Crittenden County voters could be choosing in November 2012 whether to allow expanded gambling.
If Mike Nemes, a Louisville Republican, has his way, all counties in the commonwealth would be doing just that in 14 months. He has filed two bills for the 2012 session that if approved would allow the vote on expanded gambling.
“This issue has been debated for years in the commonwealth on whether to allow gaming in Kentucky, even whether it needs voter approval or not,” said Rep. Nemes. “While the commonwealth drags its feet on this issue, other states like Indiana and Ohio have approved legislation on expanded gaming. t’s time for the voters of Kentucky to end debate and decide whether Kentucky needs to legalize expanded gaming.”
BR 189 would place a constitutional amendment on the ballot for the 2012 general election for voters to come to a decision on whether expanded gaming should be legal. BR 246 would establish a new section of KRS Chapter 239 for implementation of expanding gaming. Rep.
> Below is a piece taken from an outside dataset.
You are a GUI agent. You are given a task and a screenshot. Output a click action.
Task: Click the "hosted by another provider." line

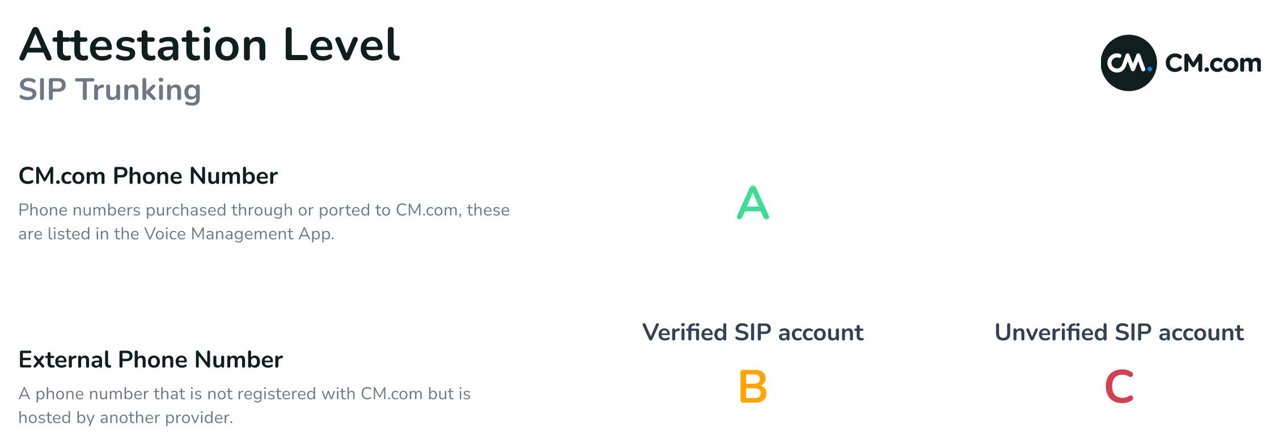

Nemes says BR 246 is different that past proposals for expanding gaming for various reasons:
- It allows counties to vote on whether or not to allow expanded gaming in their community.
- Allows horse racing facilities in counties that approve expanded gaming an option for a limited gaming license.
- Allows counties with horse racing facilities to vote on whether to allow only a limited gaming license or both full and limited licenses.
- Opens bidding for a full casino license to all entities including but not limited to horse racing facilities in counties that approve expanded gaming.
- Gives horse racing facilities the option to take the winning bid with all amenities and add eight percent to obtain the full license in that county that approves expanded gaming.
- Gives counties a fee of $1 per admission from those entering a casino.
- Gives counties a say to restricting and the minimum requirements for acceptable facilities.
- Gives counties a say as to which bid is accepted for expanding gaming facilities in their community.